** Information follows **
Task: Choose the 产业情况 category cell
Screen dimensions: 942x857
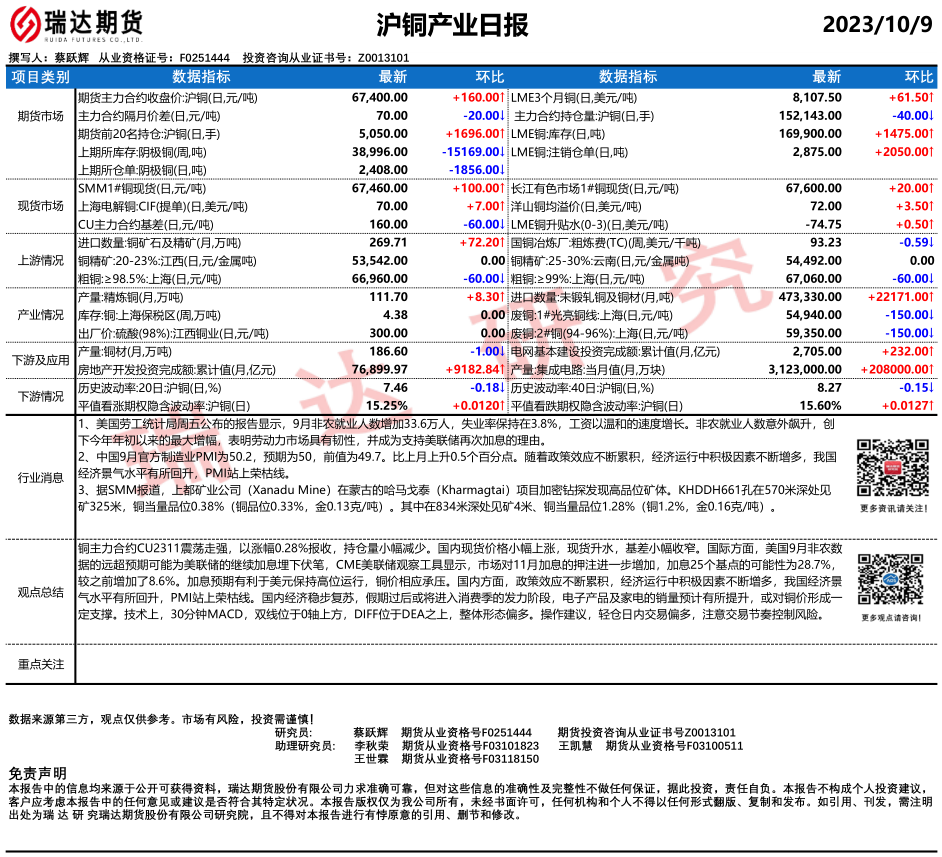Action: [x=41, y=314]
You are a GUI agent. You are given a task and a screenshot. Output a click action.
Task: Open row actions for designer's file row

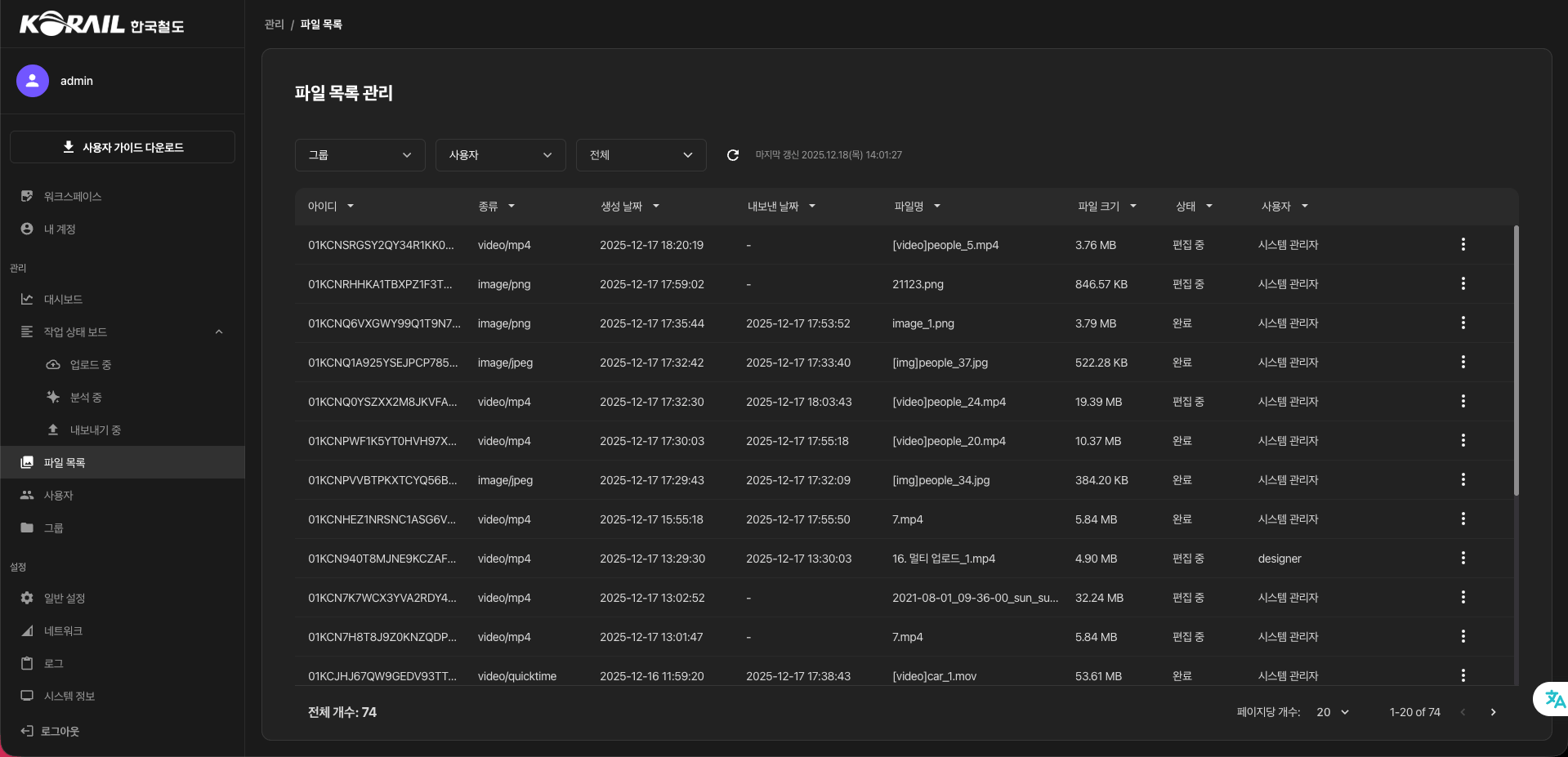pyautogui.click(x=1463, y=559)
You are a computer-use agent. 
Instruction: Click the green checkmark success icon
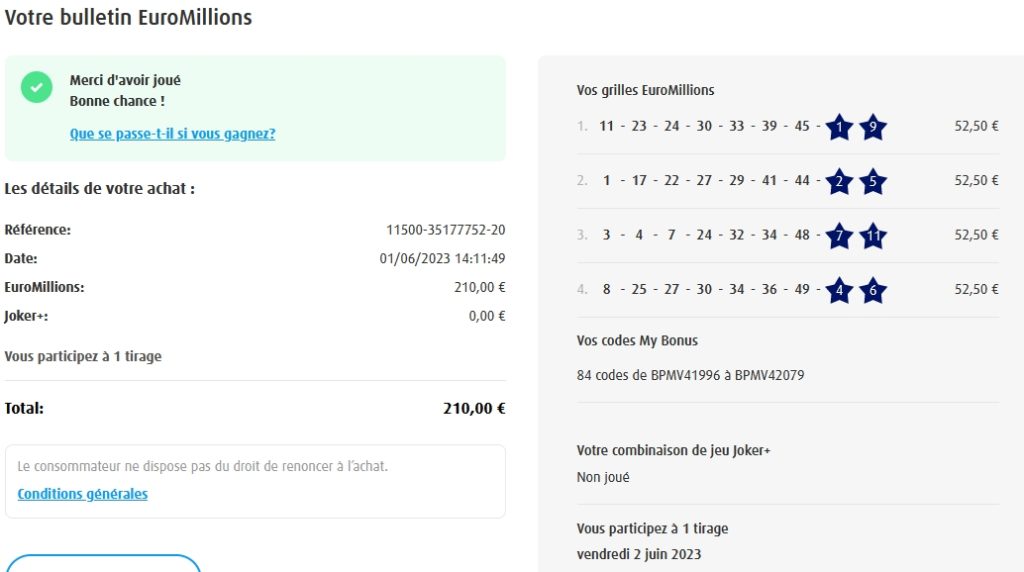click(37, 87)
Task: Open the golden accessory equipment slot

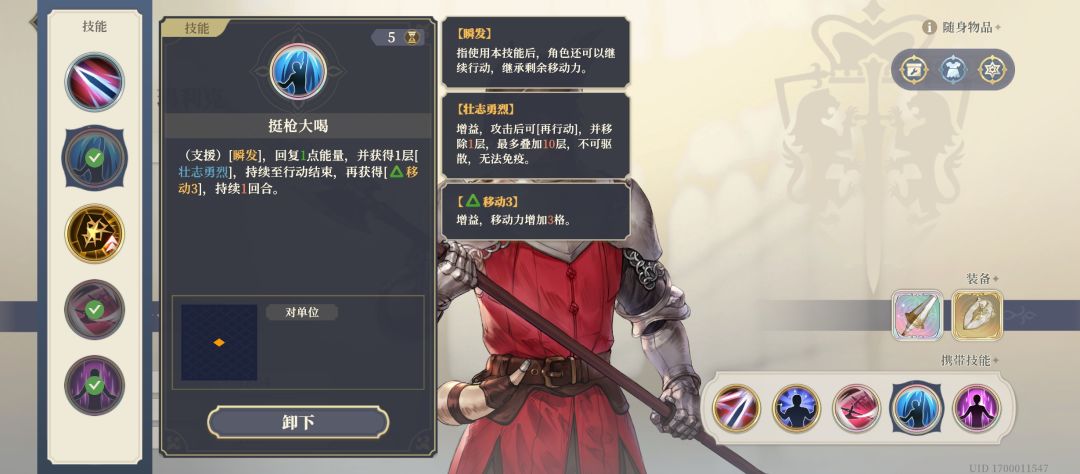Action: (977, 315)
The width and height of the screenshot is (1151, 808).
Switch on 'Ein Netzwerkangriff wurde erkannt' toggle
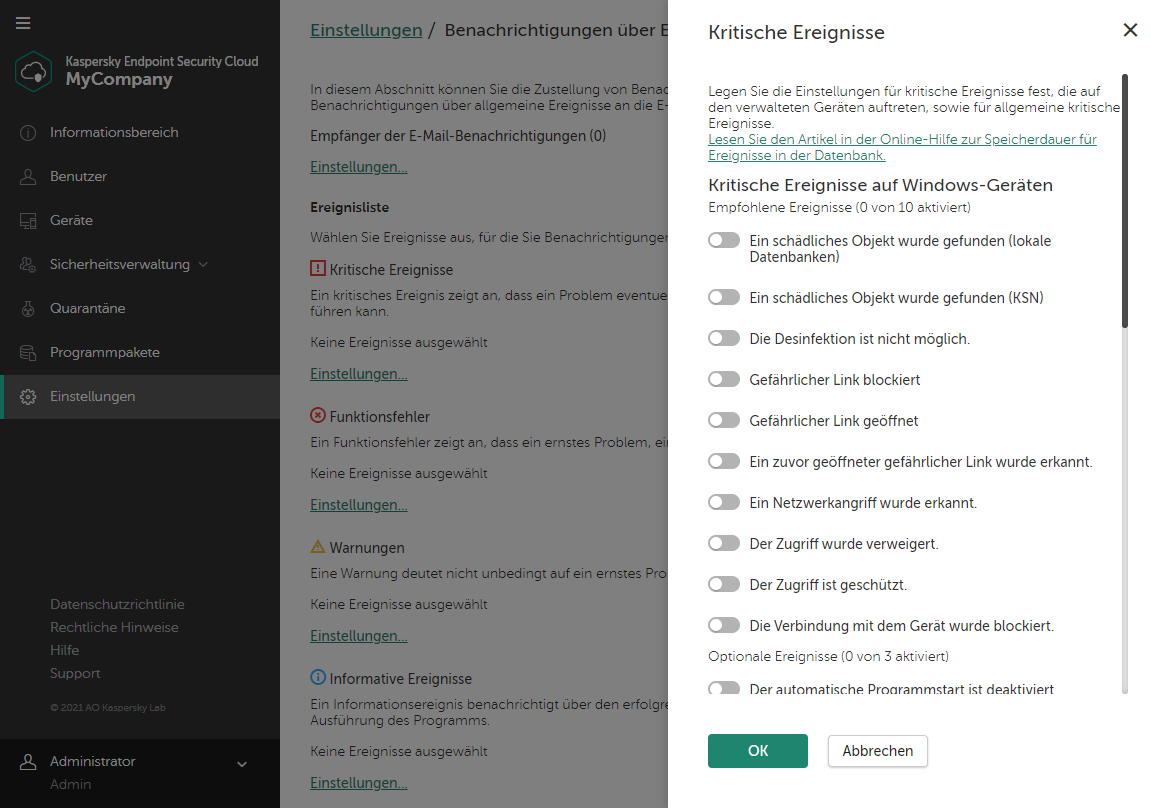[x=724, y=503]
** End of Information **
** Instructions to follow **
The lines from the one containing "You are a computer-use agent." through the last line of the entries are to be copied exactly, both ends included, and the pictures are to be omitted.

** Answer area **
You are a computer-use agent. 
Instruction: Click the green checkmark success icon
click(37, 87)
Task: Open the golden accessory equipment slot

Action: (977, 315)
The width and height of the screenshot is (1151, 808).
Switch on 'Ein Netzwerkangriff wurde erkannt' toggle
[x=724, y=503]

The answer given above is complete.